[Exercise] Output the listing below without changes, from its first line through the line containing "point(1232,83)", inclusive.

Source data
# # #
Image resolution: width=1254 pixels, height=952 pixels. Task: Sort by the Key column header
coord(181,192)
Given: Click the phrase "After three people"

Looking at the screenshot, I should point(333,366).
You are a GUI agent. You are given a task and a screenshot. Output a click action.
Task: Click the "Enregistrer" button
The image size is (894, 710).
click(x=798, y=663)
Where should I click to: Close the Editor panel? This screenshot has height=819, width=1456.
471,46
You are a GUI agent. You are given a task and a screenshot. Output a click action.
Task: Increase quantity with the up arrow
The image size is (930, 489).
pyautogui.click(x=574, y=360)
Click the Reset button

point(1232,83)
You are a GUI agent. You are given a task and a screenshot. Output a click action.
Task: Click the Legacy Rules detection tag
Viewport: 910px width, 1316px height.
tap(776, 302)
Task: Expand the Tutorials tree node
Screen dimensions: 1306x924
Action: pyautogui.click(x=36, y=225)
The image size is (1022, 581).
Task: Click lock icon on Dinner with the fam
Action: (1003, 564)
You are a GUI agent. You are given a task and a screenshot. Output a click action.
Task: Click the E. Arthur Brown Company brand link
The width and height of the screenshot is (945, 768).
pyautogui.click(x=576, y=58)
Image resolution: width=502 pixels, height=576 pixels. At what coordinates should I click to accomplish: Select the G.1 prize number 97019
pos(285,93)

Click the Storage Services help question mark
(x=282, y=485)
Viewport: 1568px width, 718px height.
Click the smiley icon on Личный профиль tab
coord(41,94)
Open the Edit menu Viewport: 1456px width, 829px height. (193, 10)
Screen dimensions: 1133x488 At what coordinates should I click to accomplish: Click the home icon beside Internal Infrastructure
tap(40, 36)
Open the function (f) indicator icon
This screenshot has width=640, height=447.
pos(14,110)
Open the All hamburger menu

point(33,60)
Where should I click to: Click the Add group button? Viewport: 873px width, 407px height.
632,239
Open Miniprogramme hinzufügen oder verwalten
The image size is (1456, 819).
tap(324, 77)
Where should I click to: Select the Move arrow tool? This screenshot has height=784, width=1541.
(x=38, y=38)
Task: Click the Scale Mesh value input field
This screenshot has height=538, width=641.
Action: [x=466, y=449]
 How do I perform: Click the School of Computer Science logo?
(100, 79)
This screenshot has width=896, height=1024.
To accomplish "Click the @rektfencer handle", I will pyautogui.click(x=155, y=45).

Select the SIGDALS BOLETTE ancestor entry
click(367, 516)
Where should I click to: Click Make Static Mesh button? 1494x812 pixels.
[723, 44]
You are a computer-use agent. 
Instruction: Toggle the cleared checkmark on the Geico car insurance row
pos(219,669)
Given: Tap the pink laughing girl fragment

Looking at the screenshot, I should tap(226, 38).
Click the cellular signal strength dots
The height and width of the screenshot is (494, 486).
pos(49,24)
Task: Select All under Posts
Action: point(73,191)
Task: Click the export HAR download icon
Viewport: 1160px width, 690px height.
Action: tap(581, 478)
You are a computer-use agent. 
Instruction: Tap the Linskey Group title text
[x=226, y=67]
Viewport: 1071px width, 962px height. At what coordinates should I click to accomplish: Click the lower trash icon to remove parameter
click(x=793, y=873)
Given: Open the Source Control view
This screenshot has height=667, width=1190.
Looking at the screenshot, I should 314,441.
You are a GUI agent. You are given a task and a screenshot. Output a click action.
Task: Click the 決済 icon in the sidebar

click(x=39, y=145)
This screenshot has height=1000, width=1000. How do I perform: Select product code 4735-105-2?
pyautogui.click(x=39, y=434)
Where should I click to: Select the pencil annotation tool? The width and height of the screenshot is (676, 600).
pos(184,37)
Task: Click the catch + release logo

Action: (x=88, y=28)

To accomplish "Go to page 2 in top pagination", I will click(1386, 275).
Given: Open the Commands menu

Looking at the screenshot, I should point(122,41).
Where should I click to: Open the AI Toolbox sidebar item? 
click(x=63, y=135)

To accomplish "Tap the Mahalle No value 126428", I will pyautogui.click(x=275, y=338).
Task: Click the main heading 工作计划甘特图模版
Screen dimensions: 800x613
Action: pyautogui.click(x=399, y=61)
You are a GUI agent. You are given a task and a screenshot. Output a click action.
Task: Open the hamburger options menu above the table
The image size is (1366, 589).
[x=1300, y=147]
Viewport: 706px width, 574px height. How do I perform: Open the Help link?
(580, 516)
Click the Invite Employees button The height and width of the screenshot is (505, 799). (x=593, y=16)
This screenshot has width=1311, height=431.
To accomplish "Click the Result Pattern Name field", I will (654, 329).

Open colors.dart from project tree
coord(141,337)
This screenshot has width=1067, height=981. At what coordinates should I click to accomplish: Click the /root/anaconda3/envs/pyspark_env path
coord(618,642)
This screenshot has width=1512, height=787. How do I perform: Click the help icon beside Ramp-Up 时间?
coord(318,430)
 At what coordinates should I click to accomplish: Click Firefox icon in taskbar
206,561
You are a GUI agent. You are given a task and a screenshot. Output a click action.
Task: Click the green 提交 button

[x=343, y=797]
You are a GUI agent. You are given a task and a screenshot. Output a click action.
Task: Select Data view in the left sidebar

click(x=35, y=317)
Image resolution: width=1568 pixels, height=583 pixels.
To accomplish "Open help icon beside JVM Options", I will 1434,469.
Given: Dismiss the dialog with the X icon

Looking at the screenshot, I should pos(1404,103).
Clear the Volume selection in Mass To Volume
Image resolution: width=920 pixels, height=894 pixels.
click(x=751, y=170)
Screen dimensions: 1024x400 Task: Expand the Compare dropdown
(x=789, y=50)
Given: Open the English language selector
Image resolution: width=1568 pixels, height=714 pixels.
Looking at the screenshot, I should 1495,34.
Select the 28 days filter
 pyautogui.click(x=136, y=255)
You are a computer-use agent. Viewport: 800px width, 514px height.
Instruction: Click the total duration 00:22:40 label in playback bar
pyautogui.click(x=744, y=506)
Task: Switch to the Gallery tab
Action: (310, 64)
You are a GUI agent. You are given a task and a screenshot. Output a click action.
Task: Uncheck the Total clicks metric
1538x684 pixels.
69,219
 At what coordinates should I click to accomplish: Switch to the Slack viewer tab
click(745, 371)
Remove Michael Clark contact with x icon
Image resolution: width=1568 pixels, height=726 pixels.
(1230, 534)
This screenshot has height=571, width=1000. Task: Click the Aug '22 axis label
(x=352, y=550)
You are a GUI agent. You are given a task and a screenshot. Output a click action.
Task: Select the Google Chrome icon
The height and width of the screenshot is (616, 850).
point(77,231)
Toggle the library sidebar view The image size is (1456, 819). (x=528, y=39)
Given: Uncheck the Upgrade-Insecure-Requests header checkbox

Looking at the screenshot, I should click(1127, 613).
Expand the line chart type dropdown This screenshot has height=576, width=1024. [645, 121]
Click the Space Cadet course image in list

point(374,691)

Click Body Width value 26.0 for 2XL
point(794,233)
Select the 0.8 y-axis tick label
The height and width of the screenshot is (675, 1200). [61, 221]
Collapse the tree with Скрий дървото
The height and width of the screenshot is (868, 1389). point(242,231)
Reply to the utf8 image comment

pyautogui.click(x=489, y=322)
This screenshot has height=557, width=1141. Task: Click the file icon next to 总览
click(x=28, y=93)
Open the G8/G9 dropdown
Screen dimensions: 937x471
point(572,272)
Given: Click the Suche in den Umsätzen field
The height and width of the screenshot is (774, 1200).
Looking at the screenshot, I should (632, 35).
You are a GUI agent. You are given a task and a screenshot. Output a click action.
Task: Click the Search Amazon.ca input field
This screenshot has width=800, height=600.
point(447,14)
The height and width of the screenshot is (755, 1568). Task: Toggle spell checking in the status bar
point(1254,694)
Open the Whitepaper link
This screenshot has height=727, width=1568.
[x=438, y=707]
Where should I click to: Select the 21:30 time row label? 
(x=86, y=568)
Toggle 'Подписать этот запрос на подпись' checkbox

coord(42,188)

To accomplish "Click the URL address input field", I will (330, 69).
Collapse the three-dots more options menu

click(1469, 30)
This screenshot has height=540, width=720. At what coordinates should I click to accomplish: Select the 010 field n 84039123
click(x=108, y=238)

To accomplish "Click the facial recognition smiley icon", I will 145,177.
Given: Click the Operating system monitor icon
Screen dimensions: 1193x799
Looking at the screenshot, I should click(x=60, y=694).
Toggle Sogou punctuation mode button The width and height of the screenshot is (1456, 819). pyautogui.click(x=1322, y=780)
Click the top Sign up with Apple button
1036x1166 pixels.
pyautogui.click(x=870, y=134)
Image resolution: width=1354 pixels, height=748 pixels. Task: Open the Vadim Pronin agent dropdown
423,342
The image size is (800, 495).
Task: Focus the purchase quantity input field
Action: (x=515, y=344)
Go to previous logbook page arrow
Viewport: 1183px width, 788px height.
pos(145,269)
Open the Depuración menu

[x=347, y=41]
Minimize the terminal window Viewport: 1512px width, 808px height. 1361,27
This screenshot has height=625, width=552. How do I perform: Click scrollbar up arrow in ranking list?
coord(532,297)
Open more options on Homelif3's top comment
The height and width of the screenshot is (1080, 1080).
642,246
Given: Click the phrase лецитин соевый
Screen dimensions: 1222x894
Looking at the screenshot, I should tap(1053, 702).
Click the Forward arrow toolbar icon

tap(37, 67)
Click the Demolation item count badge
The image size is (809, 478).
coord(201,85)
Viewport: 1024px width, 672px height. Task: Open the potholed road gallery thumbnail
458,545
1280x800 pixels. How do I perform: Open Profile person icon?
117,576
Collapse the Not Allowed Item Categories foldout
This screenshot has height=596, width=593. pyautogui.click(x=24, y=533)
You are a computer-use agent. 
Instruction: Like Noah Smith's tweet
# # #
[Solution to this task]
Image resolution: width=1254 pixels, height=952 pixels. Task: Sort by the Key column header
coord(181,192)
Given: Click the phrase "After three people"

Looking at the screenshot, I should point(333,366).
You are a GUI agent. You are given a task and a screenshot. Output a click action.
Task: Click the "Enregistrer" button
The image size is (894, 710).
click(x=798, y=663)
Where should I click to: Close the Editor panel? This screenshot has height=819, width=1456.
471,46
You are a GUI agent. You are given a task and a screenshot. Output a click action.
Task: Increase quantity with the up arrow
The image size is (930, 489).
pyautogui.click(x=574, y=360)
Click the Reset button

point(1232,83)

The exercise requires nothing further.